6. Das Gehirn verarbeitet einzelne Teile und das Ganze gleichzeitig
Die unterschiedlichsten Informationen strömen gleichzeitig auf unser Gehirn ein. Damit junge Kinder diese Informationen miteinander in Verbindung bringen können, brauchen sie
praktische Erfahrungen für das Gelernte. 

7. Zum Lernen gehören sowohl die gerichtet Aufmerksamkeit als auch die grobe Wahrnehmung
Oftmals tauchen Kinder ganz tief in etwas ein, so können sie sich über längere Zeit auf einen bestimmten Gegenstand oder eine Tätigkeit konzentrieren. Wenn sie aus ihrer Konzentration wieder auftauchen, nehmen sie das Drumherum wieder wahr und möchten Rückmeldungen bekommen. 

8. Lernen funktioniert bewusst und unbewusst
Welches Puzzleteil passt? Während des Spiels lernt das Kind bewusst. Hört es im Hinter-grund immer wieder ein Lied, summt es anfangs mit, bald hat es den Text unbewusst gelernt und kann den Text mitsingen. 
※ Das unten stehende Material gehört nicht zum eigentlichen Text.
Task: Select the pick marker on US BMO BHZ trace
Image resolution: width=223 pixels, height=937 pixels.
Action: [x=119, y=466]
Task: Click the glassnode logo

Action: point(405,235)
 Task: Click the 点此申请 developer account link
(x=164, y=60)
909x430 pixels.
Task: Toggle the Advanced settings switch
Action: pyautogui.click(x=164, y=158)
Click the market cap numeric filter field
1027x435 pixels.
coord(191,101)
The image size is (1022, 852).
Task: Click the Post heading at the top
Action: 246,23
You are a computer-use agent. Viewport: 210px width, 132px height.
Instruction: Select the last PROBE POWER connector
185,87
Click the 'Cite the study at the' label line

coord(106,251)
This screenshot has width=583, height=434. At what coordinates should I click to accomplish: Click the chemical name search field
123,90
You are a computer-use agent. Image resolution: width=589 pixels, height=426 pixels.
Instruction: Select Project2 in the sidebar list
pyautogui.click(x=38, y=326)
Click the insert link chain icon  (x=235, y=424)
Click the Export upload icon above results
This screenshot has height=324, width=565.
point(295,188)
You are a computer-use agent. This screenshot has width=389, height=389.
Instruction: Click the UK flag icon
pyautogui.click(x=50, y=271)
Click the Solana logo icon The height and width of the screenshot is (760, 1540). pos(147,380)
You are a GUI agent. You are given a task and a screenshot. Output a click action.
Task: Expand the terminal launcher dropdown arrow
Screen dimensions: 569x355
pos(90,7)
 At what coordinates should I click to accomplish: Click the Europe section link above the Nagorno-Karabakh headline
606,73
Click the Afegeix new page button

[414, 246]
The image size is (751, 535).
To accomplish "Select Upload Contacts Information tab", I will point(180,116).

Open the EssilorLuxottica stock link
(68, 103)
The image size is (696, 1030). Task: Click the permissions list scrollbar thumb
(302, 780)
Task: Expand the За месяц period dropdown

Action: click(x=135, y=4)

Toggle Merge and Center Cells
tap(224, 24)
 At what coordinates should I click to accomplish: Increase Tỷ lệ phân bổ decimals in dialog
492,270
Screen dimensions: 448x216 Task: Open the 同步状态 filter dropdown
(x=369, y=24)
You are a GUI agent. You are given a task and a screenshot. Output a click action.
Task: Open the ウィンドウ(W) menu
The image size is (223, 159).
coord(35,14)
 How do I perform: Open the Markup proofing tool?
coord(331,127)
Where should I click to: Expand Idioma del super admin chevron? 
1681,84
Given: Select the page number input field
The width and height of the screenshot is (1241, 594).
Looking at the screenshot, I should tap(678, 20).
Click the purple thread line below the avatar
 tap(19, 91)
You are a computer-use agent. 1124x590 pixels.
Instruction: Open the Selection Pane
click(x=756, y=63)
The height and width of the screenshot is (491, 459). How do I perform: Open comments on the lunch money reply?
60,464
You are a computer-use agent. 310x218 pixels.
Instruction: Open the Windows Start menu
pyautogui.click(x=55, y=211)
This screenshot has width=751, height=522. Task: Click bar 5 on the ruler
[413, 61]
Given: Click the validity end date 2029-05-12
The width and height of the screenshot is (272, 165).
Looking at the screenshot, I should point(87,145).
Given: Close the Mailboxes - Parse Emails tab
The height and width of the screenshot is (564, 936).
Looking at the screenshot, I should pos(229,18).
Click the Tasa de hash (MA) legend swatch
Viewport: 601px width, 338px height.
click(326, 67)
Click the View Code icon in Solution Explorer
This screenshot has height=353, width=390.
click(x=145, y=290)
9. Es gibt mindestens 2 Arten von Gedächtnis
Vorgefertigte Lerninhalte werden, wenn sie interessant und "merk-würdig" sind, im Gehirn gespeichert. Junge Kinder brauchen aber auch konkrete Möglichkeiten, sinnliche Erfahrungen abzuspeichern und miteinander zu verbinden. 

10. Lernen ist entwicklungsbedingt
Erst wenn das Gehirn alles gespeichert hat, was es für den nächsten Schritt braucht, ist das Kind dazu in der Lage. Erst wenn der Bewegungsapparat des Kindes trainiert ist, kann es Laufen lernen. 

11. Komplexes Lernen wird durch Herausforderung gefördert - durch Angst verhindert
Bedrohungen hemmen das Lernen. Werden Misserfolge und schlechtes Benehmen bestraft, 
lernt das junge Kind nicht den richtigen Weg, sondern es entwickelt Strategien, wie es künftige Bestrafungen vermeiden kann. 

Angemessene Herausforderungen stärken das Selbstbewusstsein der Kinder. Dinge, die die Kinder selbst erledigen können, sollten wir ihnen nicht abnehmen. 

12. Jedes Gehirn ist einzigartig
Jeder Mensch ist anders! Jedes Kind wählt das Angebot, welches seinem Entwicklungsschritt entspricht. Wir beobachten die Kinder und passen die Angebote den Bedürfnissen der Kinder an.